The recent stalemate between the government and the EU, along with an increased likelihood of leaving with no deal at all, has seen the pound drop consistently lower, so the prognosis is not positive.
Hard versus soft Brexit
While common sense dictates that the pound is likely to fall post-Brexit, there’s no way of predicting if and when it will regain ground, but financial experts are agreed on one thing: the way in which the UK leaves the EU will have a direct impact on the strength of the currency, both in the short and long-term.
A hard or no-deal Brexit are considered the worst-case scenarios, particularly as there is little to no tangible information as to what can be expected. In this instance, many large companies have announced plans to leave the UK for foreign shores, striking fear into the consumer market and allowing for predictions that the bottom will fall out of the pound.
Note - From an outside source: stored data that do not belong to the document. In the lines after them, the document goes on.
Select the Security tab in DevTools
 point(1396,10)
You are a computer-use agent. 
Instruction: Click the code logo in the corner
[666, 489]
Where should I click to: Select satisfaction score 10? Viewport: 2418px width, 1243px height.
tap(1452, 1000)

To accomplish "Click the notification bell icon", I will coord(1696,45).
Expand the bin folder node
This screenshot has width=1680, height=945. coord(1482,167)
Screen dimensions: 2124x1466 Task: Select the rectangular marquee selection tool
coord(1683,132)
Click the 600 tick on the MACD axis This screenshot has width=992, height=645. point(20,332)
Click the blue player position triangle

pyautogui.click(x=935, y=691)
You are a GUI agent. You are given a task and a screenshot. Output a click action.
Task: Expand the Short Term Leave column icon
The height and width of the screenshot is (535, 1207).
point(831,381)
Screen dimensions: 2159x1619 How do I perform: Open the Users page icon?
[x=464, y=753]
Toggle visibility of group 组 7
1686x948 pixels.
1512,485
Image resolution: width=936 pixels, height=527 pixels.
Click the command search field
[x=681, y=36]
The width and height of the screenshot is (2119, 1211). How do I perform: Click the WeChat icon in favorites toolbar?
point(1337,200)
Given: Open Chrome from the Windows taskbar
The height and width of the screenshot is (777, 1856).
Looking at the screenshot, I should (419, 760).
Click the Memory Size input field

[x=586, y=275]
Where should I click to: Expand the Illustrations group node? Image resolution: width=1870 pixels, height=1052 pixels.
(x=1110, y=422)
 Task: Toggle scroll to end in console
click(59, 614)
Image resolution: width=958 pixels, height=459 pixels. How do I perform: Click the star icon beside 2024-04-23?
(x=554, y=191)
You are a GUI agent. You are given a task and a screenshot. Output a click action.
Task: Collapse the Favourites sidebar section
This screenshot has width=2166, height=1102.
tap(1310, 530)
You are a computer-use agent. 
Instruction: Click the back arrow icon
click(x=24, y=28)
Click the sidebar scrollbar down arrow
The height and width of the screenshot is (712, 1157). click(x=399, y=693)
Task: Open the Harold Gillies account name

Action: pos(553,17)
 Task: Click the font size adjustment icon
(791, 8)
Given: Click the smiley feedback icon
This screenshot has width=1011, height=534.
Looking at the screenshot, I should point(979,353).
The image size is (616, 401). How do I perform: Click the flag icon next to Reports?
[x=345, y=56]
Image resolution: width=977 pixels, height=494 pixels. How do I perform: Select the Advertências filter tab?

On the flip side, a softer or postponed Brexit, could, if navigated carefully, see the pound recover quickly and regain ground in the global currency stakes. If the UK can put forward a compelling case for being offered a beneficial deal by the EU, other countries and international industries will have no option but to recognise it as being a strong player. This is proven out, as when there were whisperings of delaying Brexit earlier in the year, the pound enjoyed a momentary boost.
Bigger than Brexit
It might be the most talked-about contributor to the fluctuating pound value, but there are other factors to consider alongside breaking away from the EU. Interest rates, as well as the physical amount of money printed, can also have a significant bearing on what a currency is worth. The higher the interest rates and the fewer bills printed, the more, theoretically, value can be attributed, but not always.
Making the most of every pound
In terms of being property broad, enjoying a holiday or simply purchasing products from foreign shores, the value of the pound will have an enormous impact and in more ways than might be expected.
Of course, if the pound plummets, travellers will be hit hard, with their domestic currency translating to far less spending money than they may have planned to take. Holidays themselves will also become more costly and if European visas are brought in, time and money will ned to be dedicated to ensuring that all paperwork is in order. Savvy travellers will no doubt find themselves checking personal currency exchanges on a daily basis and taking a gamble on the best rate prior to departure.
So what can be done? In short, nothing.
As a general population, the UK is being forced into a ‘wait and see’ situation, with no direct action having any bearing on how strong or weak the pound will reveal itself to be after 31 October. If current predictions are to be believed, Brexit will be a no-deal event, resulting in significant loss to the value of the pound. Only time will tell how long it will take to recover.